___ DATA RECORDS ___

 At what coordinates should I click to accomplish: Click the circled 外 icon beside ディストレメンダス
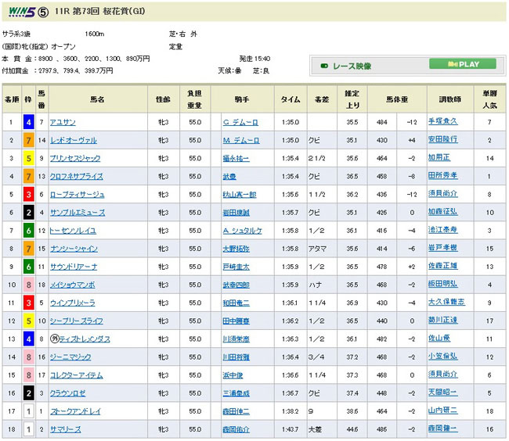55,339
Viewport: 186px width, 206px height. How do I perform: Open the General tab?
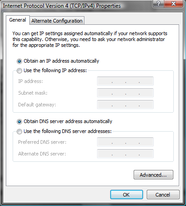(x=18, y=20)
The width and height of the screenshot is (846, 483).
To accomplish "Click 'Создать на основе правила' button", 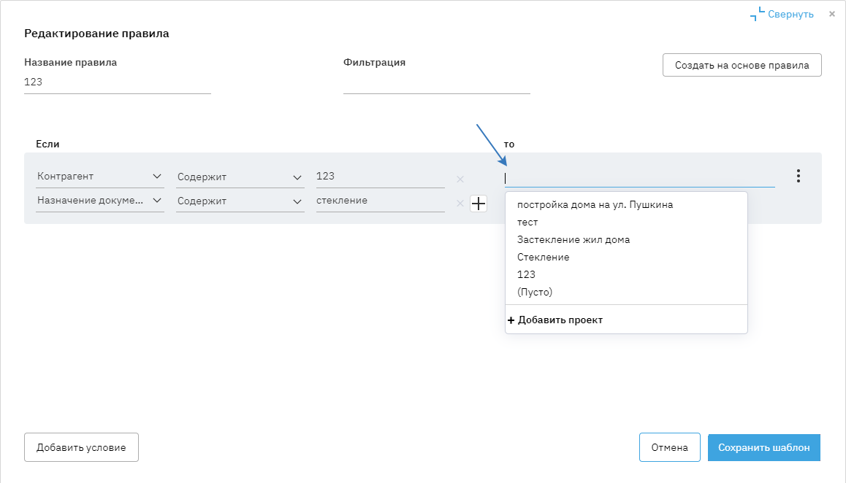I will pos(742,65).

___

__DESCRIPTION OF THE TASK__: From the opening line of the entries, copy each line exactly until the line with "The width and", which is copied as well; leave out pictures.

__OUTPUT BELOW__:
 At what coordinates should I click to accomplish: Click the circled 外 icon beside ディストレメンダス
55,339
Viewport: 186px width, 206px height. How do I perform: Open the General tab?
(x=18, y=20)
The width and height of the screenshot is (846, 483).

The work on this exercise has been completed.